Stored data >>
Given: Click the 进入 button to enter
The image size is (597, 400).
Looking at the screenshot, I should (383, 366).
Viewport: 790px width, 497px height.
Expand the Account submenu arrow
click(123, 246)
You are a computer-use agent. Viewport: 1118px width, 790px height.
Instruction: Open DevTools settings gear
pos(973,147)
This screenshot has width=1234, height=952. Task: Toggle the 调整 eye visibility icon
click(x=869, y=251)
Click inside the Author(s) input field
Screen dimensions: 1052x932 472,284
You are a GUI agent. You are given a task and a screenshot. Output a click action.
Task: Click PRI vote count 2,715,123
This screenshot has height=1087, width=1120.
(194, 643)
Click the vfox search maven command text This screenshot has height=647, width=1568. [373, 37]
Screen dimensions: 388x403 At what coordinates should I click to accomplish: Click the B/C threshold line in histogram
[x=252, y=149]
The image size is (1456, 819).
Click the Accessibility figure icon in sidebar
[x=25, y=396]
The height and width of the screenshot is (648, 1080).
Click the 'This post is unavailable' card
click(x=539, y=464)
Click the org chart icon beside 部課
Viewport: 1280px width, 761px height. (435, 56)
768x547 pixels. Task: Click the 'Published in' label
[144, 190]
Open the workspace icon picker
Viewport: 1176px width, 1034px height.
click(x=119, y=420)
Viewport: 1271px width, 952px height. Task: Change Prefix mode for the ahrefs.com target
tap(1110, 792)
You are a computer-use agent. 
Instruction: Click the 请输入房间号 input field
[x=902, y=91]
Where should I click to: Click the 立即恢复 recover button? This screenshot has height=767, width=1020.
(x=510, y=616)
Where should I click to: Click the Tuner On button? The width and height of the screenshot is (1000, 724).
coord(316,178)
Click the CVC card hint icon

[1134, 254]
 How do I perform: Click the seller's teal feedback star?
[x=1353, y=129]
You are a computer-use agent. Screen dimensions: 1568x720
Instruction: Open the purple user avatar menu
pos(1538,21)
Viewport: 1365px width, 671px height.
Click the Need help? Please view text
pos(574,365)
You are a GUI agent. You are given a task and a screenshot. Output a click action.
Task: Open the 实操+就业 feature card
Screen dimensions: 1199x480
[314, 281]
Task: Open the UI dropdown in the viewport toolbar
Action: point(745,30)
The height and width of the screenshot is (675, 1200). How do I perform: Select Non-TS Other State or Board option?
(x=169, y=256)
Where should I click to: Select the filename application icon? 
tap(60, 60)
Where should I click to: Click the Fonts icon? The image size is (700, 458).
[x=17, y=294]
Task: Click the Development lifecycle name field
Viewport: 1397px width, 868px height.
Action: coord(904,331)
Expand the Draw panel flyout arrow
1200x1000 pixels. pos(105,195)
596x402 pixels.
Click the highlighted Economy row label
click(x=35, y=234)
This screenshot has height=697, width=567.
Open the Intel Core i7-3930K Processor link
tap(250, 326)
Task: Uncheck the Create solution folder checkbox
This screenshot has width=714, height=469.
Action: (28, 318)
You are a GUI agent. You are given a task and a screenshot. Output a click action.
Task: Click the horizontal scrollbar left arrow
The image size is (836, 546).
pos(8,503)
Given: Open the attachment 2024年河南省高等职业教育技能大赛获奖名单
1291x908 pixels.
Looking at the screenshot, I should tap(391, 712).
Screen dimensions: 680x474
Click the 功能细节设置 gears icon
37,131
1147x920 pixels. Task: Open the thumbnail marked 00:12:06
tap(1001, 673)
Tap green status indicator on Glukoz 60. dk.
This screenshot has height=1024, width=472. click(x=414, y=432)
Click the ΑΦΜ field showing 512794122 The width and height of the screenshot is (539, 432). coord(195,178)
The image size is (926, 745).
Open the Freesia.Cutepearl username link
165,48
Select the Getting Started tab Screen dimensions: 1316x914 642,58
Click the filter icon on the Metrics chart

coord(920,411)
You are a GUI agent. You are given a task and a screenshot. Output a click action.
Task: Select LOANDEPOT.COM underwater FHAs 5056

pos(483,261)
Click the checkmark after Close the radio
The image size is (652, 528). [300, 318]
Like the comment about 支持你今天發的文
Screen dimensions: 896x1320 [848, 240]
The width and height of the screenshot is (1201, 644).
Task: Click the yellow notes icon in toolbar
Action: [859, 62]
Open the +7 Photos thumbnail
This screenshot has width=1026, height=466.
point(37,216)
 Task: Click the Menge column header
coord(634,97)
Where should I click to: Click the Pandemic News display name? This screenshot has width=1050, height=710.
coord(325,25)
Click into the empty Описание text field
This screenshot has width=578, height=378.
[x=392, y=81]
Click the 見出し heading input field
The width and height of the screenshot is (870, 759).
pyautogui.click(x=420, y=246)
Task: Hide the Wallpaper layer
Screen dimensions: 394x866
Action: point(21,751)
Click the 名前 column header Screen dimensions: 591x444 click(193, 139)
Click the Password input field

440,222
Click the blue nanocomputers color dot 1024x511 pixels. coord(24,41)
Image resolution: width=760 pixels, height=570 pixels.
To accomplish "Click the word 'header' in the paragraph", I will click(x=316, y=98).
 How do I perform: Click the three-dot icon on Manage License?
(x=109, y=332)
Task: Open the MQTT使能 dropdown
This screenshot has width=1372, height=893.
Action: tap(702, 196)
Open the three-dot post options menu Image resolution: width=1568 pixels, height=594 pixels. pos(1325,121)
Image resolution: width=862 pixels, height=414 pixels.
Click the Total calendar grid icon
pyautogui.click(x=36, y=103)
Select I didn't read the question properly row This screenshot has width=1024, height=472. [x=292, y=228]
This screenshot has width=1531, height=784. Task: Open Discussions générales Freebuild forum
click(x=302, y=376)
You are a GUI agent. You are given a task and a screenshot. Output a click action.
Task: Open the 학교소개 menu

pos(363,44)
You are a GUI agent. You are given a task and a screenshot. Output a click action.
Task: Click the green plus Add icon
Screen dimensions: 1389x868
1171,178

Task requirements >> Write out every entry again, exactly as it appears.

Your solution >>
Given: Click the 进入 button to enter
The image size is (597, 400).
Looking at the screenshot, I should (383, 366).
Viewport: 790px width, 497px height.
Expand the Account submenu arrow
click(123, 246)
You are a computer-use agent. Viewport: 1118px width, 790px height.
Instruction: Open DevTools settings gear
pos(973,147)
This screenshot has width=1234, height=952. Task: Toggle the 调整 eye visibility icon
click(x=869, y=251)
Click inside the Author(s) input field
Screen dimensions: 1052x932 472,284
You are a GUI agent. You are given a task and a screenshot. Output a click action.
Task: Click PRI vote count 2,715,123
This screenshot has height=1087, width=1120.
(194, 643)
Click the vfox search maven command text This screenshot has height=647, width=1568. [373, 37]
Screen dimensions: 388x403 At what coordinates should I click to accomplish: Click the B/C threshold line in histogram
[x=252, y=149]
The image size is (1456, 819).
Click the Accessibility figure icon in sidebar
[x=25, y=396]
The height and width of the screenshot is (648, 1080).
Click the 'This post is unavailable' card
click(x=539, y=464)
Click the org chart icon beside 部課
Viewport: 1280px width, 761px height. (435, 56)
768x547 pixels. Task: Click the 'Published in' label
[144, 190]
Open the workspace icon picker
Viewport: 1176px width, 1034px height.
click(x=119, y=420)
Viewport: 1271px width, 952px height. Task: Change Prefix mode for the ahrefs.com target
tap(1110, 792)
You are a computer-use agent. 
Instruction: Click the 请输入房间号 input field
[x=902, y=91]
Where should I click to: Click the 立即恢复 recover button? This screenshot has height=767, width=1020.
(x=510, y=616)
Where should I click to: Click the Tuner On button? The width and height of the screenshot is (1000, 724).
coord(316,178)
Click the CVC card hint icon

[1134, 254]
 How do I perform: Click the seller's teal feedback star?
[x=1353, y=129]
You are a computer-use agent. Screen dimensions: 1568x720
Instruction: Open the purple user avatar menu
pos(1538,21)
Viewport: 1365px width, 671px height.
Click the Need help? Please view text
pos(574,365)
You are a GUI agent. You are given a task and a screenshot. Output a click action.
Task: Open the 实操+就业 feature card
Screen dimensions: 1199x480
[314, 281]
Task: Open the UI dropdown in the viewport toolbar
Action: point(745,30)
The height and width of the screenshot is (675, 1200). How do I perform: Select Non-TS Other State or Board option?
(x=169, y=256)
Where should I click to: Select the filename application icon? 
tap(60, 60)
Where should I click to: Click the Fonts icon? The image size is (700, 458).
[x=17, y=294]
Task: Click the Development lifecycle name field
Viewport: 1397px width, 868px height.
Action: coord(904,331)
Expand the Draw panel flyout arrow
1200x1000 pixels. pos(105,195)
596x402 pixels.
Click the highlighted Economy row label
click(x=35, y=234)
This screenshot has height=697, width=567.
Open the Intel Core i7-3930K Processor link
tap(250, 326)
Task: Uncheck the Create solution folder checkbox
This screenshot has width=714, height=469.
Action: (28, 318)
You are a GUI agent. You are given a task and a screenshot. Output a click action.
Task: Click the horizontal scrollbar left arrow
The image size is (836, 546).
pos(8,503)
Given: Open the attachment 2024年河南省高等职业教育技能大赛获奖名单
1291x908 pixels.
Looking at the screenshot, I should tap(391, 712).
Screen dimensions: 680x474
Click the 功能细节设置 gears icon
37,131
1147x920 pixels. Task: Open the thumbnail marked 00:12:06
tap(1001, 673)
Tap green status indicator on Glukoz 60. dk.
This screenshot has height=1024, width=472. click(x=414, y=432)
Click the ΑΦΜ field showing 512794122 The width and height of the screenshot is (539, 432). coord(195,178)
The image size is (926, 745).
Open the Freesia.Cutepearl username link
165,48
Select the Getting Started tab Screen dimensions: 1316x914 642,58
Click the filter icon on the Metrics chart

coord(920,411)
You are a GUI agent. You are given a task and a screenshot. Output a click action.
Task: Select LOANDEPOT.COM underwater FHAs 5056

pos(483,261)
Click the checkmark after Close the radio
The image size is (652, 528). [300, 318]
Like the comment about 支持你今天發的文
Screen dimensions: 896x1320 [848, 240]
The width and height of the screenshot is (1201, 644).
Task: Click the yellow notes icon in toolbar
Action: [859, 62]
Open the +7 Photos thumbnail
This screenshot has width=1026, height=466.
point(37,216)
 Task: Click the Menge column header
coord(634,97)
Where should I click to: Click the Pandemic News display name? This screenshot has width=1050, height=710.
coord(325,25)
Click into the empty Описание text field
This screenshot has width=578, height=378.
[x=392, y=81]
Click the 見出し heading input field
The width and height of the screenshot is (870, 759).
pyautogui.click(x=420, y=246)
Task: Hide the Wallpaper layer
Screen dimensions: 394x866
Action: point(21,751)
Click the 名前 column header Screen dimensions: 591x444 click(193, 139)
Click the Password input field

440,222
Click the blue nanocomputers color dot 1024x511 pixels. coord(24,41)
Image resolution: width=760 pixels, height=570 pixels.
To accomplish "Click the word 'header' in the paragraph", I will click(x=316, y=98).
 How do I perform: Click the three-dot icon on Manage License?
(x=109, y=332)
Task: Open the MQTT使能 dropdown
This screenshot has width=1372, height=893.
Action: tap(702, 196)
Open the three-dot post options menu Image resolution: width=1568 pixels, height=594 pixels. pos(1325,121)
Image resolution: width=862 pixels, height=414 pixels.
Click the Total calendar grid icon
pyautogui.click(x=36, y=103)
Select I didn't read the question properly row This screenshot has width=1024, height=472. [x=292, y=228]
This screenshot has width=1531, height=784. Task: Open Discussions générales Freebuild forum
click(x=302, y=376)
You are a GUI agent. You are given a task and a screenshot. Output a click action.
Task: Open the 학교소개 menu

pos(363,44)
You are a GUI agent. You are given a task and a screenshot. Output a click action.
Task: Click the green plus Add icon
Screen dimensions: 1389x868
1171,178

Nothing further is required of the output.